En arrivant, il m’a fallu plusieurs jours pour m’accoutumer au lieu comme souvent quand je bouge ou déménage, quand je sors de ma routine ; pour m’acclimater à ce nouveau paysage, à ces soirées qui me paraissaient davantage plus longues, et à cette lune plus grosse par-dessus les toits. Il m’a fallu m’organiser pour faire les courses : le primeur ne vient que le mercredi matin, le boucher le jeudi en fin d’après-midi, le poissonnier le vendredi. Tout le reste de la semaine, tu n’as que la possibilité de t’approvisionner en cigarettes ou pain chez le buraliste. Le supermarché le plus proche se trouve à une quarantaine de minutes à pied, j’emprunte une petite voie qui longe les champs, terrain de poussière où de gros 4×4 s’amusent à me frôler de près — je ne manque pas de les gratifier de quelques doigts d’honneur mérités. Il m’a fallu réapprendre à me coucher à 21 heures, sinon me forcer, ou tu ne tiens pas les journées qui s’enchainent à la vigne. Puis tomber, lourde comme une souche la semaine suivante, épuisée, le corps endurcit et qui récupère.

J’ai la chance d’être encore jeune, avec une santé de fer malgré des épisodes de fatigue chronique avec lesquels j’ai appris à vivre depuis. Ces épisodes m’ont fait comprendre, par la force des choses, que les horaires fixes d’une vie réglée en agence ne sont définitivement pas pour moi. Que je dois aussi être mon propre patron pour que, les jours où mon corps lâche et les articulations me lancent, je puisse rester au lit.

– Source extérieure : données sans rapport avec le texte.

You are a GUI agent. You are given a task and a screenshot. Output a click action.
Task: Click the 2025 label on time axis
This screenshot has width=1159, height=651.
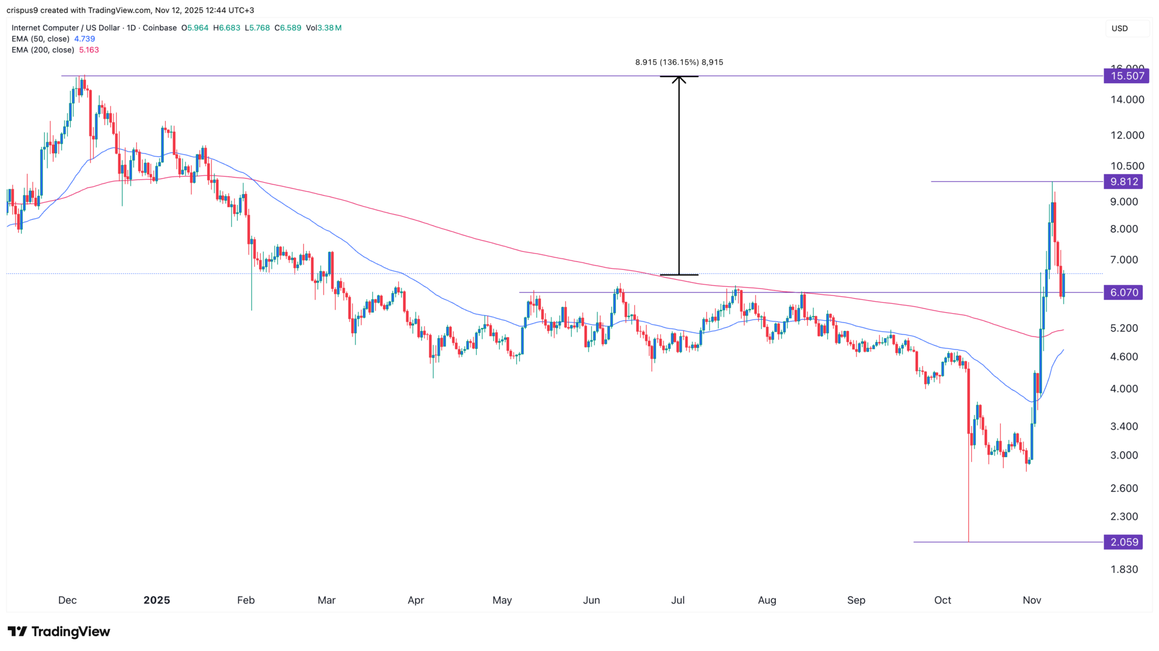tap(157, 600)
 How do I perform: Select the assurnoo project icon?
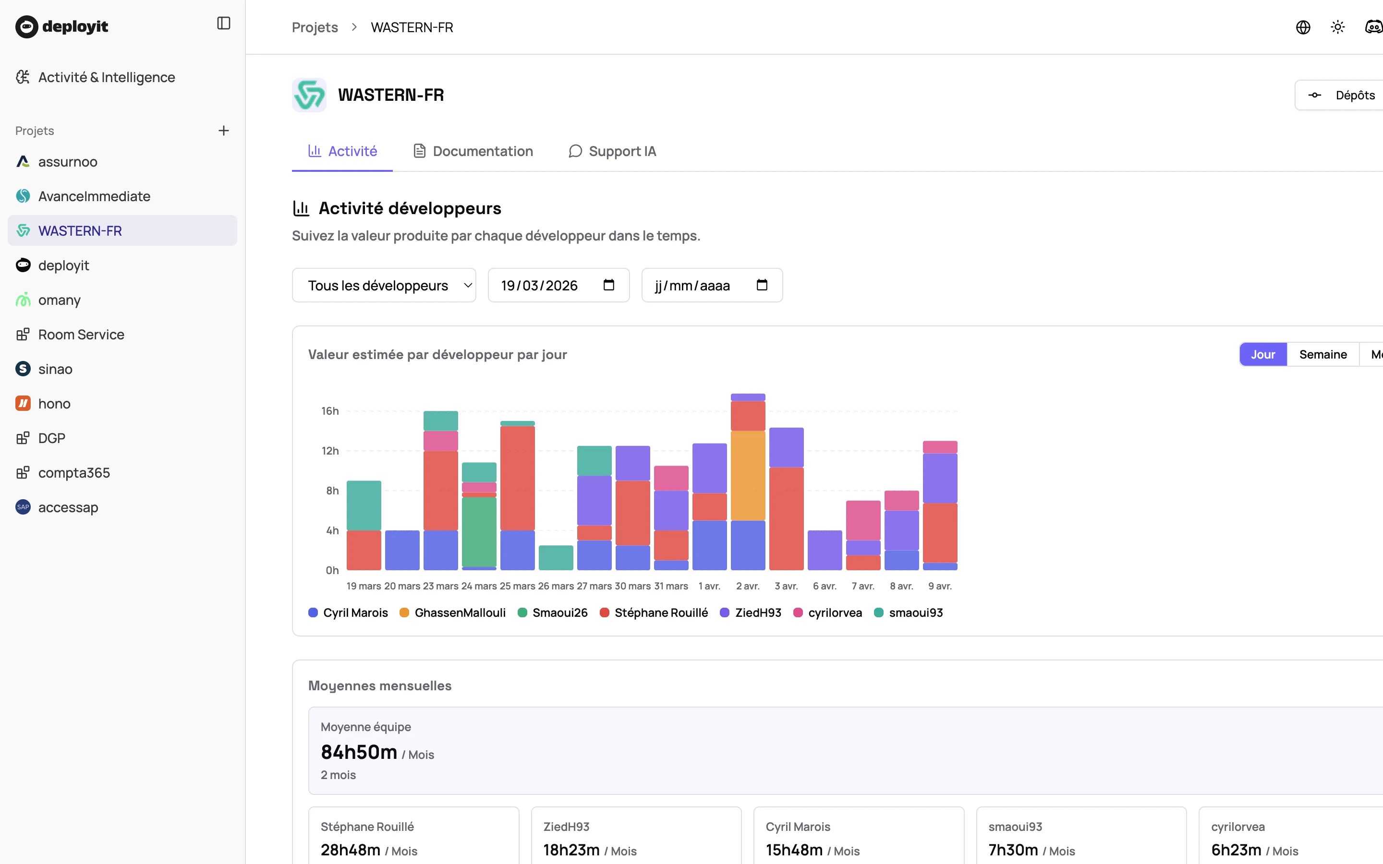(22, 161)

Au cours de ces dernières années, j’ai l’impression d’avoir accumulé un bagage de savoir à peine plus lourd qu’une poignée de terre. Qu’il suffirait de souffler pour que j’oublie tout. C’est certainement parce que je vivais les choses depuis les grandes villes. Montpellier d’abord, Paris pendant sept ans, enfin Vancouver et Toronto au Canada. Il y a peu de temps, en 2017, je décidais devenir vigneronne. Parce que le poids de ce savoir n’était pas suffisant, que je ressentais le besoin de vivre l’expérience depuis l’intérieur. Mais aussi parce que je réalisais combien le métier de sommelière me rendait vraiment malheureuse. 

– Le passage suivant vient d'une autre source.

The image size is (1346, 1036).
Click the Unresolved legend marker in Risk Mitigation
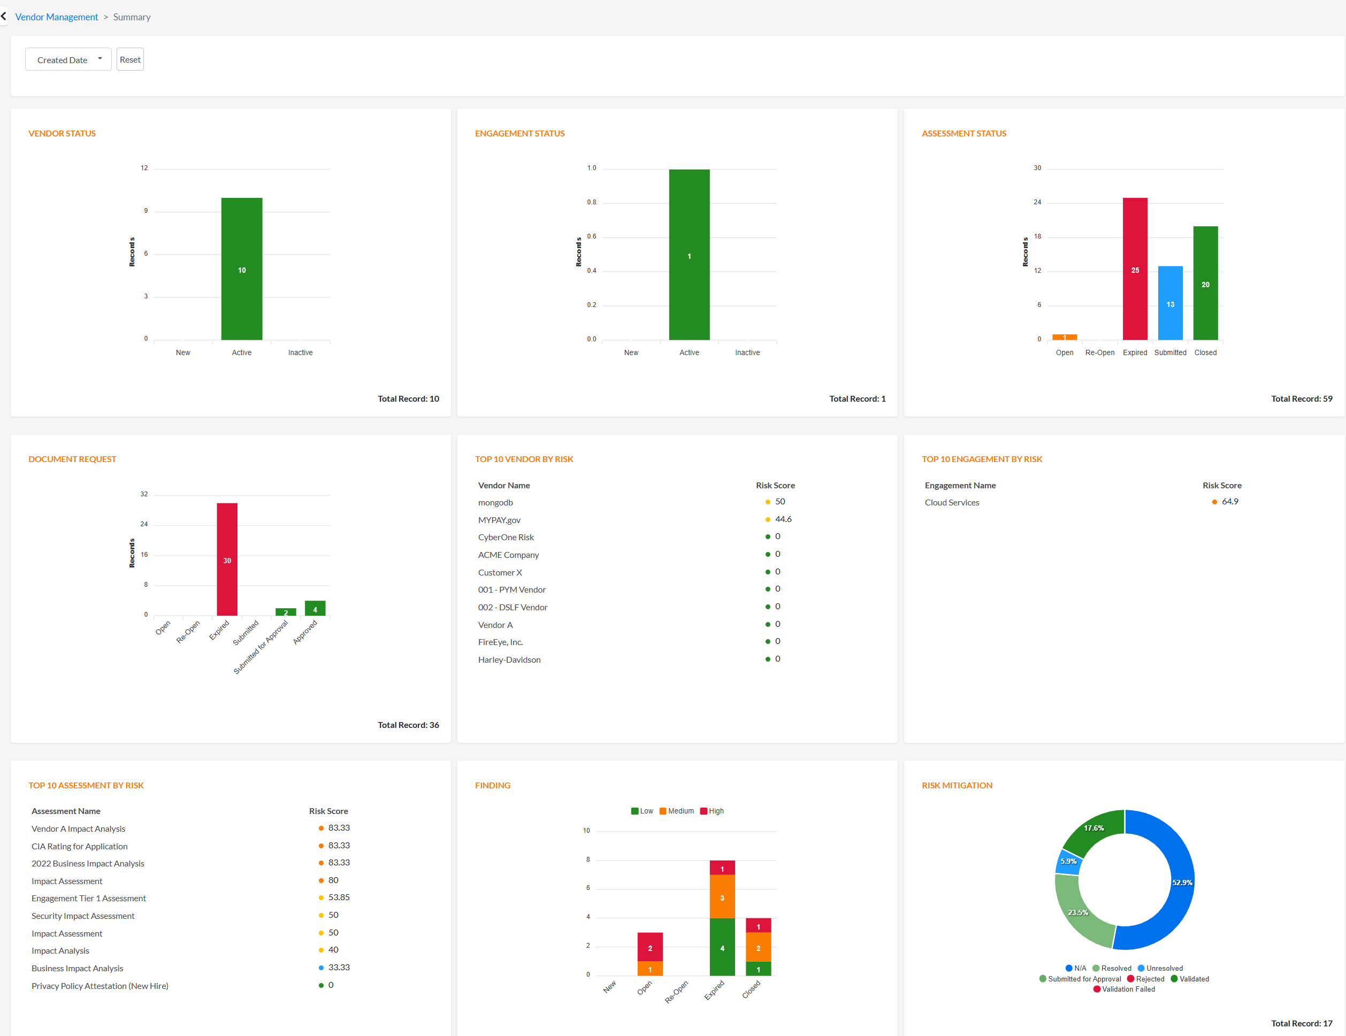1141,968
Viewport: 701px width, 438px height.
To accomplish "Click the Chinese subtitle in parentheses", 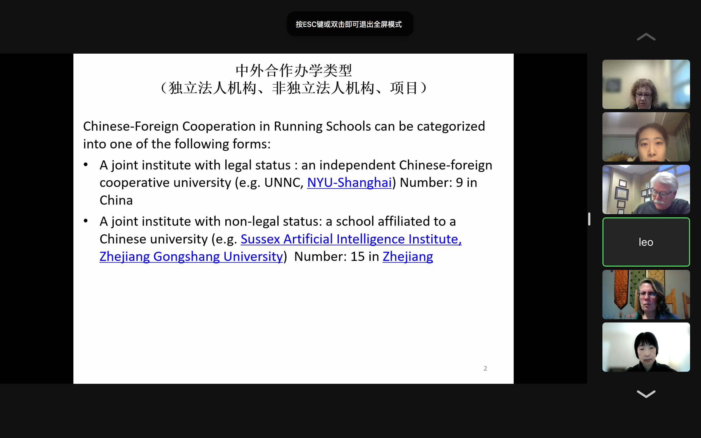I will [293, 88].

Autrefois, plus que le vin, l’écriture était un besoin vital. Je pensais : si on m’enlève le vin, tant pis, mais si on m’interdit d’écrire, alors à quoi bon vivre ? Aujourd’hui pourtant, je ne suis plus à même d’en dire autant. C’est la vigne qui m’a eue, elle qui a pris une place importante dans ma vie, dans mon quotidien : elle me gouverne. J’en suis tombée amoureuse sans me rendre compte, désormais je pense à elle tous les jours. Je rêve d’acquérir ou de planter ma première parcelle. La vigne, pour moi, est comme un chat sauvage. Indomptable malgré tes efforts. Elle est là, elle te regarde, elle se moque éperdument de ce que tu penses. Elle ira se faufiler, s’entortillant à d’autres branches, où bon lui semble. On ne peut maîtriser la vigne, seulement l’accompagner. J’ai un réel amour pour elle, aussi récent soit-il, parce qu’il réside à la fois dans cette complicité et cette dualité. La vigne veut rester coûte que coûte indépendante, mais sans toi, elle manquera de justesse. L’homme lui prête une main nécessaire pour qu’elle donne le meilleur d’elle-même. Enfin, je crois, du moins c’est ce que je ressens car à ce stade, je ne sais pas grand-chose finalement.

M’installer dans le sud de la France, en Occitanie, en Languedoc plus exactement, était pour moi une évidence. Après avoir vécu plus d’une année à l’étranger, il aurait été absurde pour moi d’aller travailler la vigne en Loire ou en Alsace. Ça aurait été vivre dans un autre pays au sein même de mon propre pays. Je sais que j’aurais de nouveau éprouvé ce fameux « home sick » qui m’avait tant fait défaut au Canada. J’aurais continué de comparer, lumière du nord et celle d’ici, vent du nord et Mistral, j’aurais continué de ressentir  le déracinement, le manque de notre accent, de notre cuisine méditerranéenne, huile d’olive et brandade de morue. Je suis une fille du sud, quand bien même cela surprenne, j’ai grandi en voyant ce soleil chaque matin, à cette altitude basse bordée par la mer et les collines, à ce 43ème parallèle nord, à cette distance qui résonne en moi comme idéale, parfaite, inimitable de l’horizon jusqu’au zénith — il me faut donc mourir ici.